Four to six hours a day. If I had four to six hours a day to read and write, I’d probably be getting ready to publish my tenth novel later this year. I’d have finished reading my hundredth book. Oh, and I’d probably be well-rested, too, in this imaginary land of gumdrops and virgin-sniffing unicorns. But unfortunately, I don’t have four to six hours available to scoop out of my day and set aside to my literary education.
Most days, I might have have an hour. Maybe two, if I’m lucky. And that’s a total crammed together from increments stolen between loads of laundry and poopy diapers and trips to the grocery store. My reading is done mostly while I’m in the bathroom (LET MOMMY PEE ALONE FOR GOODNESS’ SAKE) or in that last fifteen minutes before I pass out in bed beside my equally exhausted husband. Occasionally, I’ll steal a few extra minutes of reading or writing while at work, but usually when I find myself away from the house with a block of ten whole minutes at my disposal, I tend to spend it staring off into space while shoving a candy bar into my mouth. Of course, that’s ten minutes I probably should’ve spent writing or reading instead. My apologies, Mr. King.
Even this blog post was put off to the last minute, delayed by dishes and schoolwork and phone calls, and I’m now scrambling to write it while my youngest child naps and my older children are distracted by a cartoon on Netflix. (It’s an educational show, or at least I tell myself that while I’m parked in front of the computer and attempting to pound out this post in the twenty-seven minutes allotted to me by the Public Broadcasting System.)
If I didn’t have children, if I didn’t work outside the home, if I didn’t homeschool, if I had a nanny or if my husband were home all day taking care of the house while I camped out in the garage to dedicate my life to writing, then perhaps I could hit that four to six hour goal with ease. But my husband is gone twelve hours a day, and I can’t order pizza every night, and unfortunately I do like to spend time with my kids on occasion, even when I know I could be writing instead. I know, I know. What is WRONG with me?

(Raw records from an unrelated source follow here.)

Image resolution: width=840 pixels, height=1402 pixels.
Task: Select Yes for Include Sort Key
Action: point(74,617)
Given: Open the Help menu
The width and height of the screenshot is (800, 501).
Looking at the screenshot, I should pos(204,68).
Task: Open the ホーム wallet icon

This is when you have to take the advice that other authors give with a metric buttload of salt. Their lives aren’t yours, so when they say things along the lines of “Do this or you fail at everything and might as well return to the cave that is your parents’ basement” it’s not always possible to apply it to your own existence.
Did Mr. King have to abandon his writing streak every fifteen minutes to nurse a baby or pry another one of his children out of a headlock? Did he work in the evenings and then come home to make meatloaf at ten o’clock at night? Was he up five times a night with a teething toddler? Possibly. But it’s doubtful.

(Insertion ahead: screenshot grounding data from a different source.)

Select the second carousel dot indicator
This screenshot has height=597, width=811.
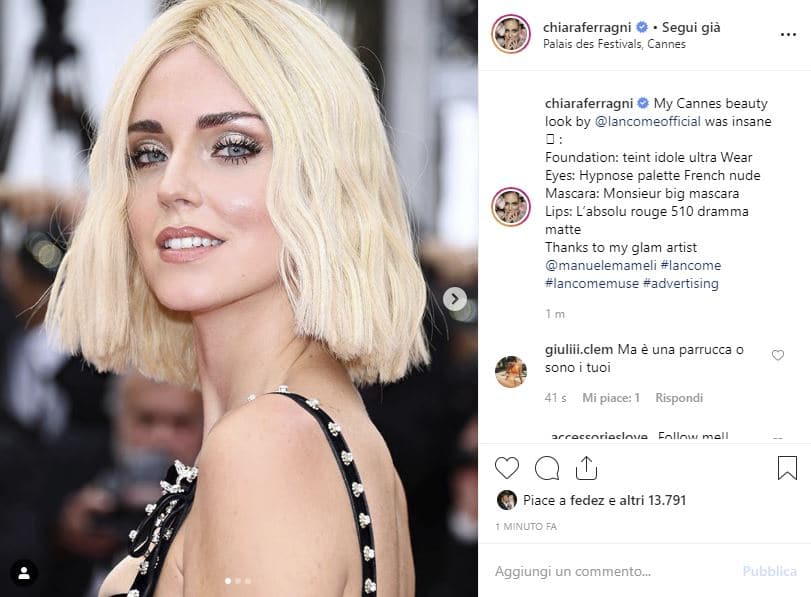(x=238, y=581)
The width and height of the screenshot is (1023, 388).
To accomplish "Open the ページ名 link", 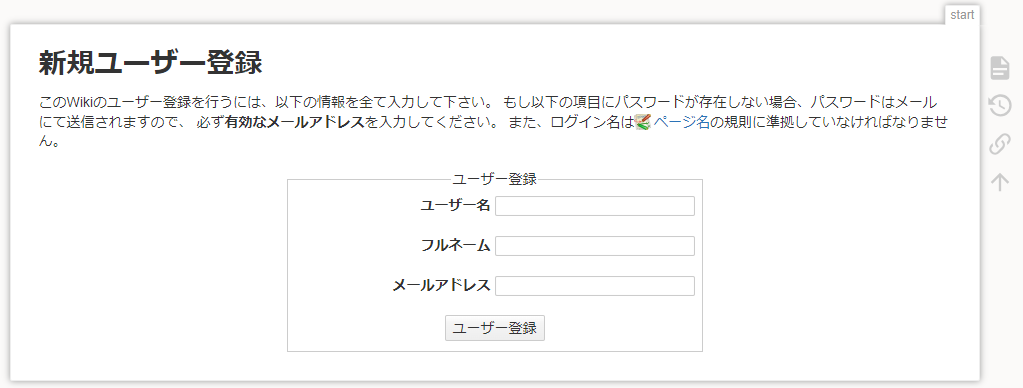I will tap(681, 122).
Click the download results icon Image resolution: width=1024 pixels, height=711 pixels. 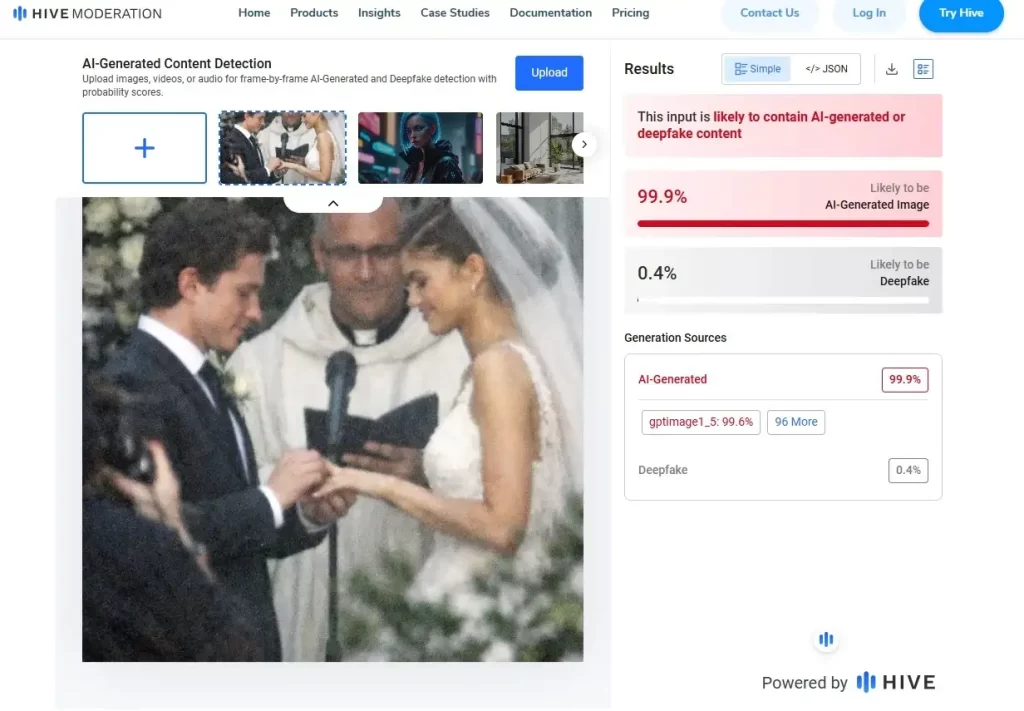click(892, 69)
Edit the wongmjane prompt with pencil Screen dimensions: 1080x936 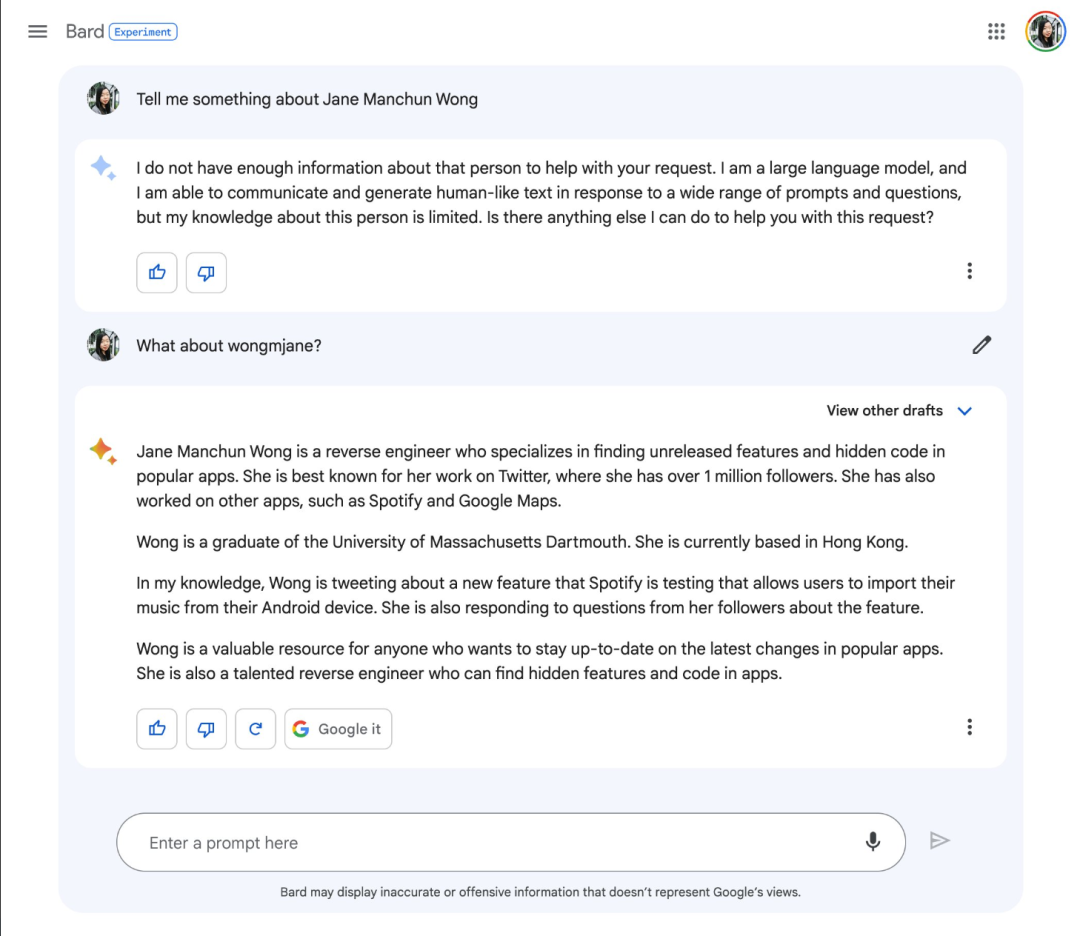[982, 345]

One day, if I ever become a successful (i.e. can pay for more than a bag of tacos with my earnings) author, I may be able to lay claim to that coveted four to six hours of writing and reading time. I might earn enough to quit working, maybe even enough that my husband could cut back on his own work hours. And one day, my kids will be old enough to make their own peanut butter and jelly sandwiches. I hope. But until then, I have to snatch my time from wherever I can. I have to ignore Mr. King’s words and not allow them to make me feel guilty for failing to read and write as much as he does.

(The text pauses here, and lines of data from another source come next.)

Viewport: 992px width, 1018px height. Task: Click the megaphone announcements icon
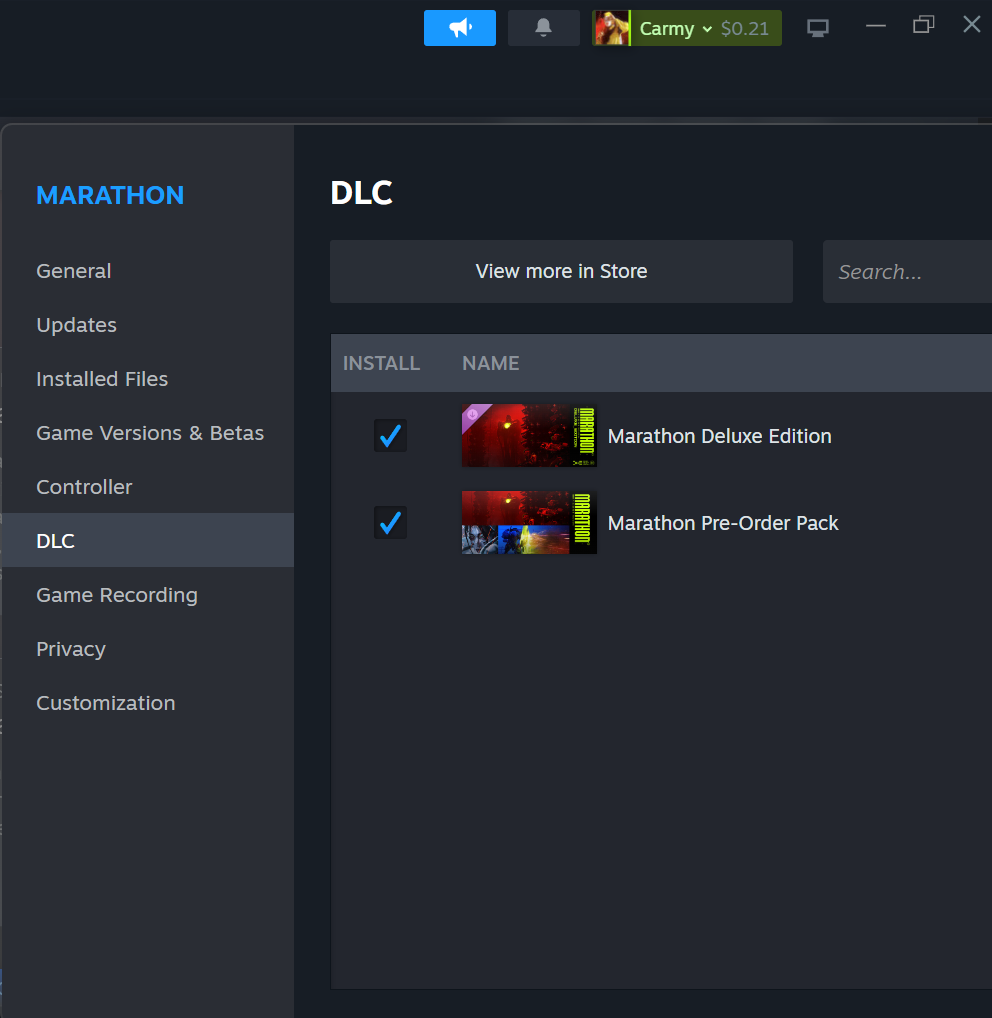(x=459, y=28)
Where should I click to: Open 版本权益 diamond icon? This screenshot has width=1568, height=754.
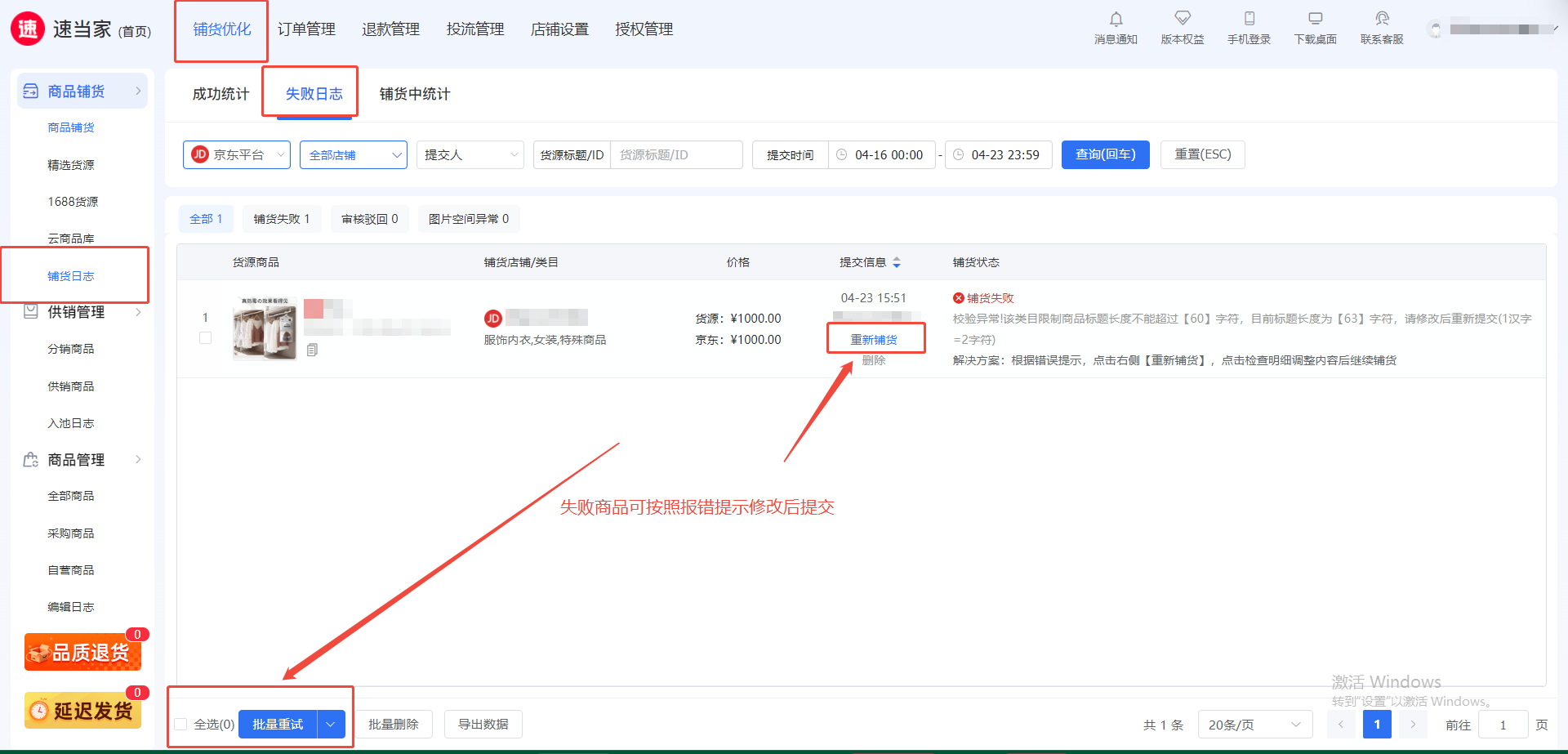click(x=1182, y=19)
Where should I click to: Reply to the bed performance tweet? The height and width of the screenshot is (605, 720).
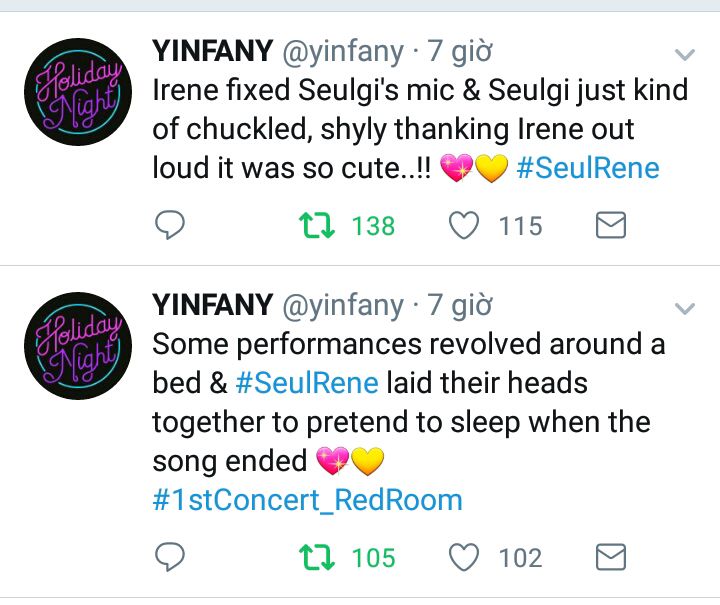coord(171,557)
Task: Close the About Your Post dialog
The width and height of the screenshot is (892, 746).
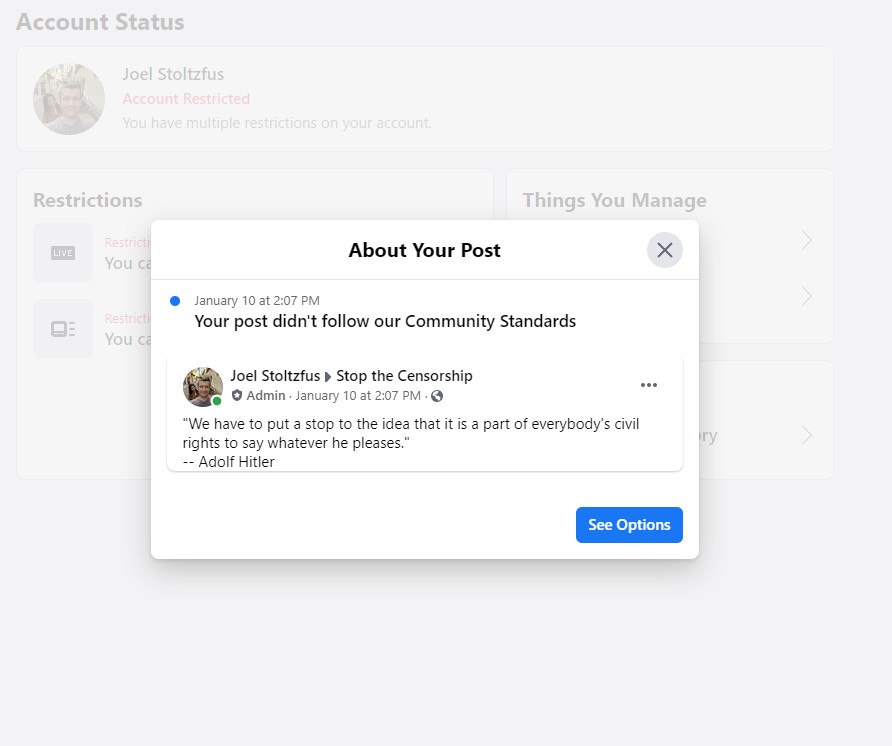Action: pyautogui.click(x=664, y=250)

For now, I write as much as possible, as much as my life and my work and my children will allow. Days may go by without my penning a single word, or when I do finally get an opportunity to get some real writing done, I realize that I’d much rather have a bath, or a nap, or watch that movie that came out three years ago and I haven’t seen yet because of my life and my work and my children. But no matter what, no matter the distractions I deal with every day, writing will always be there. My desire to create stories will never go away, no matter how much time I spend getting my kids ready for dance class. I’m a writer, even if it’s only for ten minutes at a time.